== Segment start ==

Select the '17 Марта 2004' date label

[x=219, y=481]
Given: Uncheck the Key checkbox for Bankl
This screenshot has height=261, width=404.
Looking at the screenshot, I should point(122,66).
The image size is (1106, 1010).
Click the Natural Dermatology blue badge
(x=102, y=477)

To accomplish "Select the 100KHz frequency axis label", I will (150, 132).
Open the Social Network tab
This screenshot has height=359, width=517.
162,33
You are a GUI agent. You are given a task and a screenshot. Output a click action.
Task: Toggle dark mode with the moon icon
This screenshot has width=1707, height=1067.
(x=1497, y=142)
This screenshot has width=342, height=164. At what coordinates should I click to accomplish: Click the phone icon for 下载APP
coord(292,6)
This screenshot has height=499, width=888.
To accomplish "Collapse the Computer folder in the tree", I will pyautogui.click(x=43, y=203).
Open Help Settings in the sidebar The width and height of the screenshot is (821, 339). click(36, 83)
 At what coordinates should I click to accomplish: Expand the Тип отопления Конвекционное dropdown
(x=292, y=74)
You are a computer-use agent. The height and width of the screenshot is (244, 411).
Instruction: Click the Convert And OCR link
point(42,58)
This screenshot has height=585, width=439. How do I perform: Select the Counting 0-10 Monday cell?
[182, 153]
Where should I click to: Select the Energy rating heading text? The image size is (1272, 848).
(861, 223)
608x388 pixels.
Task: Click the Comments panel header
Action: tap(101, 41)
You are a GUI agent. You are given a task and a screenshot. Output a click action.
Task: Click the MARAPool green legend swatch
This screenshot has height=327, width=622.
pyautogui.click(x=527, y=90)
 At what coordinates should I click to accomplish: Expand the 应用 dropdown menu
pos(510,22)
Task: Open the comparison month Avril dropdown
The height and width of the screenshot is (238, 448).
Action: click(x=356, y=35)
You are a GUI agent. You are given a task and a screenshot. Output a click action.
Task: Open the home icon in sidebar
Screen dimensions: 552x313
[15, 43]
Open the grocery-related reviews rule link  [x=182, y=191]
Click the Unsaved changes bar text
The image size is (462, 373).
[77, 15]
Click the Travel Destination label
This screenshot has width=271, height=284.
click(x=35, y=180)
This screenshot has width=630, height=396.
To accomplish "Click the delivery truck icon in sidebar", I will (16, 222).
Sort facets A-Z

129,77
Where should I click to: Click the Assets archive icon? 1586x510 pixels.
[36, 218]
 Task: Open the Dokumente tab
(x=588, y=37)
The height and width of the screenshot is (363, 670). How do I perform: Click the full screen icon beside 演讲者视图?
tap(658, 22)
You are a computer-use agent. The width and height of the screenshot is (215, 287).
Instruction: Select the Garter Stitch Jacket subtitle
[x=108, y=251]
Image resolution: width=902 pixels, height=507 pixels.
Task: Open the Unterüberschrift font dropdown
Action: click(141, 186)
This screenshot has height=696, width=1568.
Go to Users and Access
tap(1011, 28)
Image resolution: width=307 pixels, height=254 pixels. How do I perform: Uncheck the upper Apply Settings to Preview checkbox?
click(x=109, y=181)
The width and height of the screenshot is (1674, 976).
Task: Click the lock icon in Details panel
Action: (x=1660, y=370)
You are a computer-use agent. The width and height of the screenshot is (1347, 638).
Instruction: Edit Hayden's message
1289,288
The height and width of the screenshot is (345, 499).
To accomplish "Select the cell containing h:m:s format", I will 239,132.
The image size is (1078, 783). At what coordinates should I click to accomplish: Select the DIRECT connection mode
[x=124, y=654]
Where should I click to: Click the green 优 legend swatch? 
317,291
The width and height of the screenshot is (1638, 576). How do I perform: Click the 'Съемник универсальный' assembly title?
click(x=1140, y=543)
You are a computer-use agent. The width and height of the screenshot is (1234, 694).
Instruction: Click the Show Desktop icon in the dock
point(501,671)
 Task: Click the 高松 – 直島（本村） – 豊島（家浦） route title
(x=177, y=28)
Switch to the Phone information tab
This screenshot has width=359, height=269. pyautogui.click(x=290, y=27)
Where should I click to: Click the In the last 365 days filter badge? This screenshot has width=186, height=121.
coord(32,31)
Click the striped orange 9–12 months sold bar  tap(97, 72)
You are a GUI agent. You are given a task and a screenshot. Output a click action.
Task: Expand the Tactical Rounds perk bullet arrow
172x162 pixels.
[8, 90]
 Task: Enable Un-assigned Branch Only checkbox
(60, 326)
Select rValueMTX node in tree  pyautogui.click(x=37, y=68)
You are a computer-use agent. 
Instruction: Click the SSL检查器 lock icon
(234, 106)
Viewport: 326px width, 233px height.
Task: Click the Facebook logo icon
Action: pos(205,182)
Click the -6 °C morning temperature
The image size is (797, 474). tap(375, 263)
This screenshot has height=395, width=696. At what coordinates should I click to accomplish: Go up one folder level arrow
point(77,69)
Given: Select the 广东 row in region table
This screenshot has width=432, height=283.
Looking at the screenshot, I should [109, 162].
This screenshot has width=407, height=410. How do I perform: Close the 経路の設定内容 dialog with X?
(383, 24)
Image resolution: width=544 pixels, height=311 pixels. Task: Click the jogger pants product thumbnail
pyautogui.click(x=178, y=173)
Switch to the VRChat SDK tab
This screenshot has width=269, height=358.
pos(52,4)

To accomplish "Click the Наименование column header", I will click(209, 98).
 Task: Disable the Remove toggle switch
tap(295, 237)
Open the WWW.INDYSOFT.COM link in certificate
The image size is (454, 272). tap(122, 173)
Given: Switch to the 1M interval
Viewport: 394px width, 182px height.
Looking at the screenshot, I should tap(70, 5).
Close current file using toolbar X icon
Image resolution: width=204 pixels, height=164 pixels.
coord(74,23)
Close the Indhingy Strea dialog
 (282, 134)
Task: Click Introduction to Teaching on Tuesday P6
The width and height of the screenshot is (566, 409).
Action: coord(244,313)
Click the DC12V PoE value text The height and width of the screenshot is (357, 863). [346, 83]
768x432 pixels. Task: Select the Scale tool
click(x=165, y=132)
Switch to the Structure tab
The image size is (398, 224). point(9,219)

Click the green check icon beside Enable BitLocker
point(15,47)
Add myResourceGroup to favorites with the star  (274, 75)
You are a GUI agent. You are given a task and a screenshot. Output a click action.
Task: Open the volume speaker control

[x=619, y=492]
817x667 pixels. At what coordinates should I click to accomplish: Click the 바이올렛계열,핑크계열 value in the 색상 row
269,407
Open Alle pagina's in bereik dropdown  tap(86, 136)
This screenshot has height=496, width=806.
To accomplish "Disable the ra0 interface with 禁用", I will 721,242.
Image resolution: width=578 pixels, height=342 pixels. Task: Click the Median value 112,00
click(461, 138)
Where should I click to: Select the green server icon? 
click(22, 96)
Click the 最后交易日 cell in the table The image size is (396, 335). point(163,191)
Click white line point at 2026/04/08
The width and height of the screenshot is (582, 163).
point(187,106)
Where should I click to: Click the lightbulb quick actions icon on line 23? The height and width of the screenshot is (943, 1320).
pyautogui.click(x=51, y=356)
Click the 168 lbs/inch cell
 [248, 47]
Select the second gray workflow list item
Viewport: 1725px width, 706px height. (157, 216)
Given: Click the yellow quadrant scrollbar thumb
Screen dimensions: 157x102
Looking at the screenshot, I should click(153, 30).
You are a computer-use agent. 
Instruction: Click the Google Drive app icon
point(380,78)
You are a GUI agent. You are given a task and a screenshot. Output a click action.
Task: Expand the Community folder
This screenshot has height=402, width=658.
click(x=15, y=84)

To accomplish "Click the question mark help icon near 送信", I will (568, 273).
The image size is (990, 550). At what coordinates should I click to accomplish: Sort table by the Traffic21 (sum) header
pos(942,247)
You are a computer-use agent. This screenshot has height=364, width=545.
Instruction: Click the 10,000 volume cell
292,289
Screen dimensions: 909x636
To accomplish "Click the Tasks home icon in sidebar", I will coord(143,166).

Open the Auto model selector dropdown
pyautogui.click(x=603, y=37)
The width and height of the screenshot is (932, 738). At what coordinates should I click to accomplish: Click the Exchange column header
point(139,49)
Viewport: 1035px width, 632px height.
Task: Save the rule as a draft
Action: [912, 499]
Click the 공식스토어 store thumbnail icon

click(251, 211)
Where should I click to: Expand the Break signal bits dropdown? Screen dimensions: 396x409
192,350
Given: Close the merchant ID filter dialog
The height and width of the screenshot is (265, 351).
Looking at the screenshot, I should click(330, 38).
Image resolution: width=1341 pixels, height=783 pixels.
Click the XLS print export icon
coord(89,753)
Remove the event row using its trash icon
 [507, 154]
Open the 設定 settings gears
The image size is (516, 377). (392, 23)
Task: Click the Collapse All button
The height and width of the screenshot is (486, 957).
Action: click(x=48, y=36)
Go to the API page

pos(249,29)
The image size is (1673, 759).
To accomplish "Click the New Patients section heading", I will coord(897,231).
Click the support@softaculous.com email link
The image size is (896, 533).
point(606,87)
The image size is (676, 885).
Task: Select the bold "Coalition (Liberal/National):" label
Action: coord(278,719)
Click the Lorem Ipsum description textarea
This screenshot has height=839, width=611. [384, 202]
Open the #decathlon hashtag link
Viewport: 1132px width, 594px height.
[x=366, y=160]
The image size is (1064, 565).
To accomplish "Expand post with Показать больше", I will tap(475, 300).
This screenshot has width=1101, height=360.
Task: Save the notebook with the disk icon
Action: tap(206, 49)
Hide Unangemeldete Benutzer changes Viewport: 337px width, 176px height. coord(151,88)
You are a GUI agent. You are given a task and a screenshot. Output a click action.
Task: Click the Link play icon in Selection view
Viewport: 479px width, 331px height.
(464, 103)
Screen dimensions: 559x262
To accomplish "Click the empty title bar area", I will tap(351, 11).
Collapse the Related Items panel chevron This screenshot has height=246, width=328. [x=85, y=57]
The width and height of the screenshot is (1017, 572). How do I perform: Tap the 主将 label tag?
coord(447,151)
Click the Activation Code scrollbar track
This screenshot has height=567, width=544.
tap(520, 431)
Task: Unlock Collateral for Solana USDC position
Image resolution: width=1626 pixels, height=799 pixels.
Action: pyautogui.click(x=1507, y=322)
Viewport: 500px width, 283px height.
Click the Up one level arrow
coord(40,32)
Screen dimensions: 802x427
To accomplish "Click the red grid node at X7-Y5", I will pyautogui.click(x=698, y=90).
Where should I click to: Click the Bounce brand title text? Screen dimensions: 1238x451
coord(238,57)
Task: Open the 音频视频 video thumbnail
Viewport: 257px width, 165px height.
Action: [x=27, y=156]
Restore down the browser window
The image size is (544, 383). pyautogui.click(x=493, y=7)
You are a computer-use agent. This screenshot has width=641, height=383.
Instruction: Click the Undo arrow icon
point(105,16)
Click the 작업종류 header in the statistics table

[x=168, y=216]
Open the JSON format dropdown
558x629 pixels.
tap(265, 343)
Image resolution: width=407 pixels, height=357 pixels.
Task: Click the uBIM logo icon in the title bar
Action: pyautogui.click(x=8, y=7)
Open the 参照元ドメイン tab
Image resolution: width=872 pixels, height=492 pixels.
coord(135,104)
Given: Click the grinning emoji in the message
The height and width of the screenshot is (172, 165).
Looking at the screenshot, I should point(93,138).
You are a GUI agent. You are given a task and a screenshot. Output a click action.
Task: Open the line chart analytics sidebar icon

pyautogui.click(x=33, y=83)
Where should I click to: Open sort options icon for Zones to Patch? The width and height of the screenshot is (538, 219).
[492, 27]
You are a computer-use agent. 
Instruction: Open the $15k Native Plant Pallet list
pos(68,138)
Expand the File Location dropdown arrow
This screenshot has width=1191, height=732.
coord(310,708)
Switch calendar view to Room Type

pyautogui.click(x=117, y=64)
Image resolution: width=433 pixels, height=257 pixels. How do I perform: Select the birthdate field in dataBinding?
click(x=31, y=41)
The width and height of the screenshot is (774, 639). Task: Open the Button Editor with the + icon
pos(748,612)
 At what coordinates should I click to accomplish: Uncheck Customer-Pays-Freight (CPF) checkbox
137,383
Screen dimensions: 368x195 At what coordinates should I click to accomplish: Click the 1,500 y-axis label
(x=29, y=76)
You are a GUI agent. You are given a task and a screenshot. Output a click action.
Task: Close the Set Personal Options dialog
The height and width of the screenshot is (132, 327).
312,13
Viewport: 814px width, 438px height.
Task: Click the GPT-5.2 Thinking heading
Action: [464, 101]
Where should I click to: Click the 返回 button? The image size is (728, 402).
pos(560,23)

== Segment end ==

_Task directions_: Reproduce word for word the material above, starting with the line that has "Where should I click to: Click the green" and stopping after the line that has "Close current file using toolbar X icon".

_Solution to the problem_:
Where should I click to: Click the green 优 legend swatch? 
317,291
The width and height of the screenshot is (1638, 576). How do I perform: Click the 'Съемник универсальный' assembly title?
click(x=1140, y=543)
You are a computer-use agent. The width and height of the screenshot is (1234, 694).
Instruction: Click the Show Desktop icon in the dock
point(501,671)
 Task: Click the 高松 – 直島（本村） – 豊島（家浦） route title
(x=177, y=28)
Switch to the Phone information tab
This screenshot has width=359, height=269. pyautogui.click(x=290, y=27)
Where should I click to: Click the In the last 365 days filter badge? This screenshot has width=186, height=121.
coord(32,31)
Click the striped orange 9–12 months sold bar  tap(97, 72)
You are a GUI agent. You are given a task and a screenshot. Output a click action.
Task: Expand the Tactical Rounds perk bullet arrow
172x162 pixels.
[8, 90]
 Task: Enable Un-assigned Branch Only checkbox
(60, 326)
Select rValueMTX node in tree  pyautogui.click(x=37, y=68)
You are a computer-use agent. 
Instruction: Click the SSL检查器 lock icon
(234, 106)
Viewport: 326px width, 233px height.
Task: Click the Facebook logo icon
Action: pos(205,182)
Click the -6 °C morning temperature
The image size is (797, 474). tap(375, 263)
This screenshot has height=395, width=696. At what coordinates should I click to accomplish: Go up one folder level arrow
point(77,69)
Given: Select the 广东 row in region table
This screenshot has width=432, height=283.
Looking at the screenshot, I should [109, 162].
This screenshot has width=407, height=410. How do I perform: Close the 経路の設定内容 dialog with X?
(383, 24)
Image resolution: width=544 pixels, height=311 pixels. Task: Click the jogger pants product thumbnail
pyautogui.click(x=178, y=173)
Switch to the VRChat SDK tab
This screenshot has width=269, height=358.
pos(52,4)

To accomplish "Click the Наименование column header", I will click(209, 98).
 Task: Disable the Remove toggle switch
tap(295, 237)
Open the WWW.INDYSOFT.COM link in certificate
The image size is (454, 272). tap(122, 173)
Given: Switch to the 1M interval
Viewport: 394px width, 182px height.
Looking at the screenshot, I should tap(70, 5).
Close current file using toolbar X icon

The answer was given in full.